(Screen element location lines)
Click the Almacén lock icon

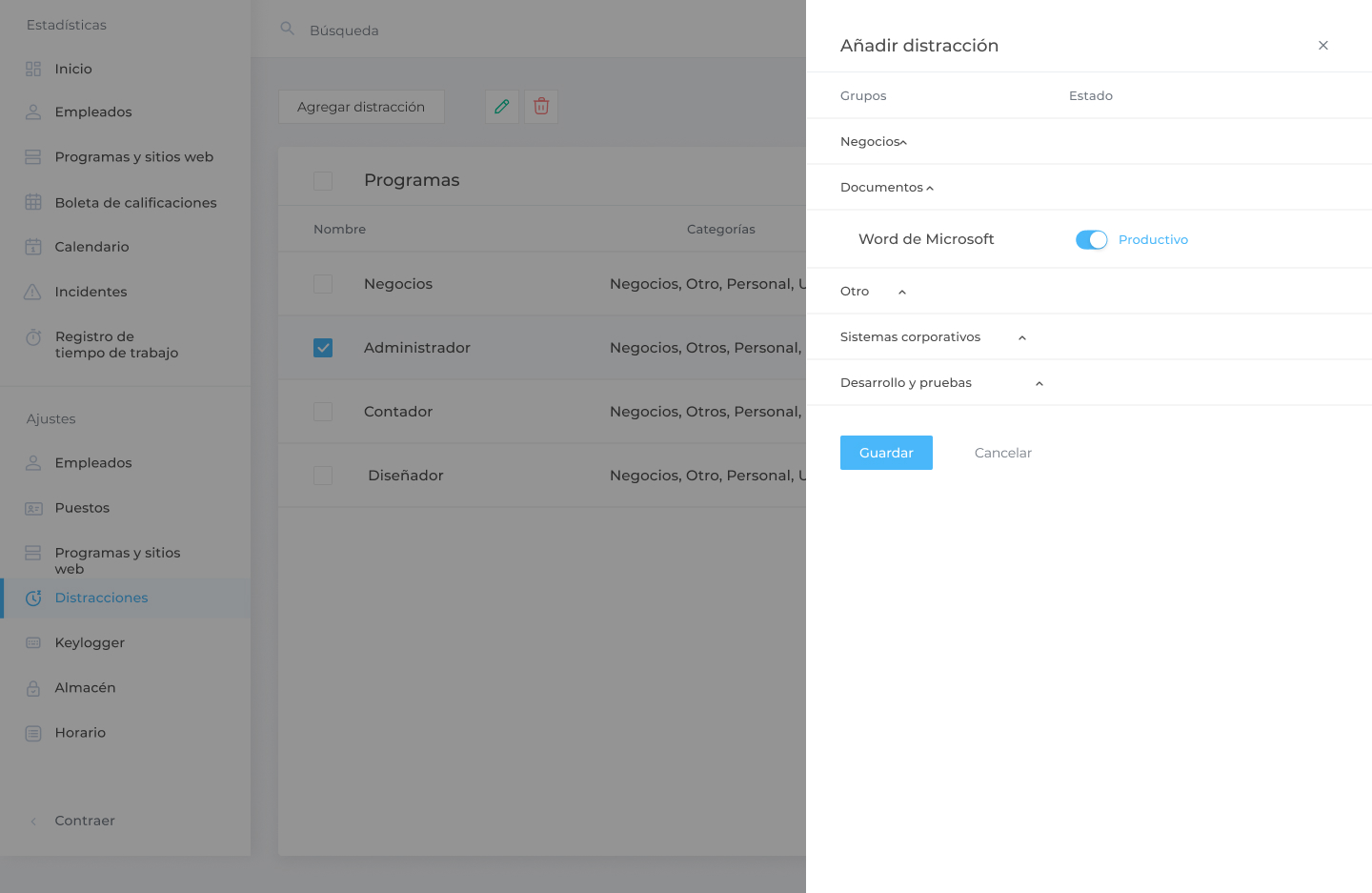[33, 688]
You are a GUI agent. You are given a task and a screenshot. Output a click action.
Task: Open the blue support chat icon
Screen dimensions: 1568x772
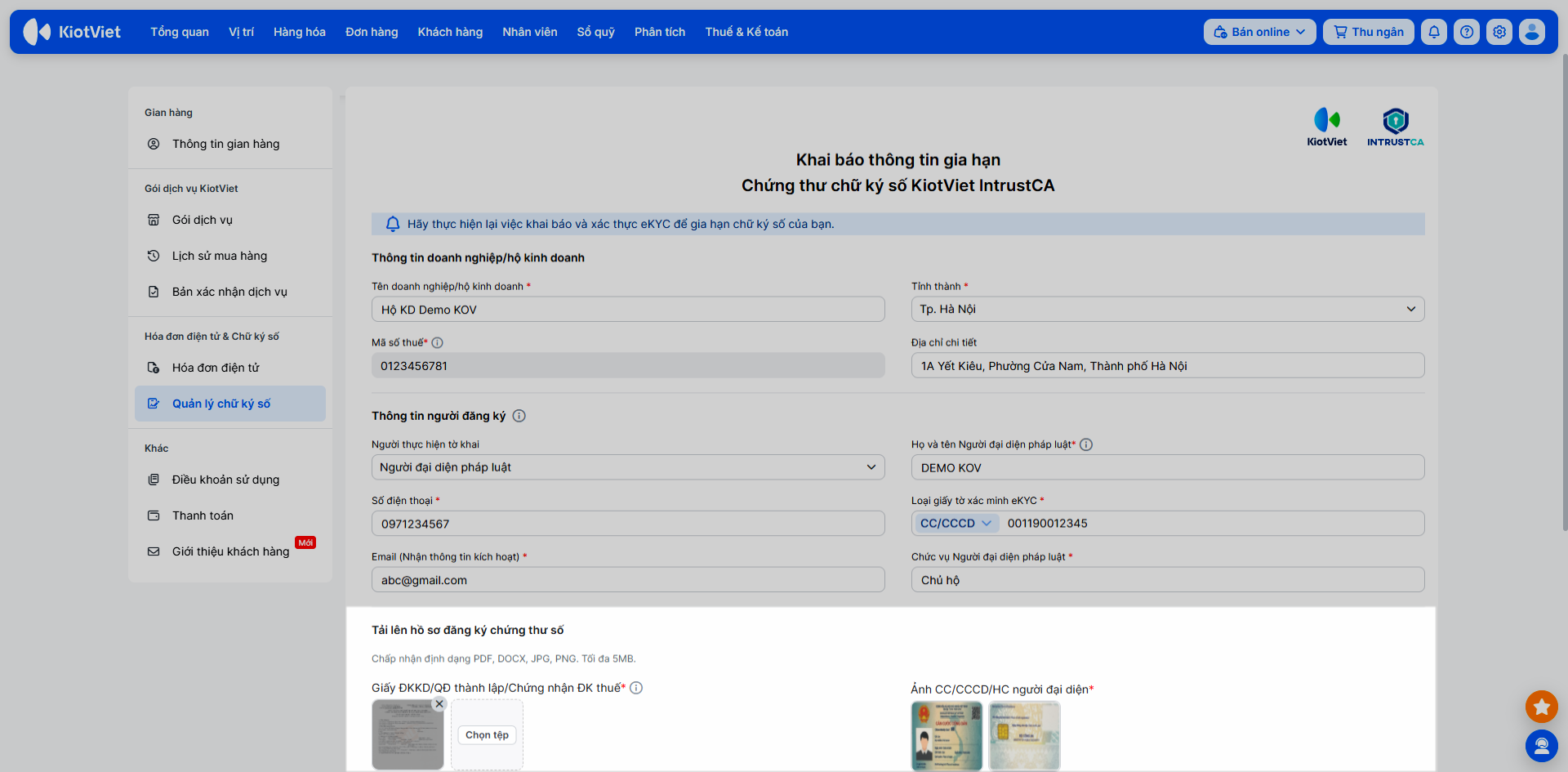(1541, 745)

### [Brief]
Rewrite the lines above as a JSON list of strings, with one string per line and blank lines dropped. Leave out the pictures.

### [Task output]
[
  "Click the Almacén lock icon",
  "[33, 688]",
  "You are a GUI agent. You are given a task and a screenshot. Output a click action.",
  "Task: Open the blue support chat icon",
  "Screen dimensions: 1568x772",
  "(1541, 745)"
]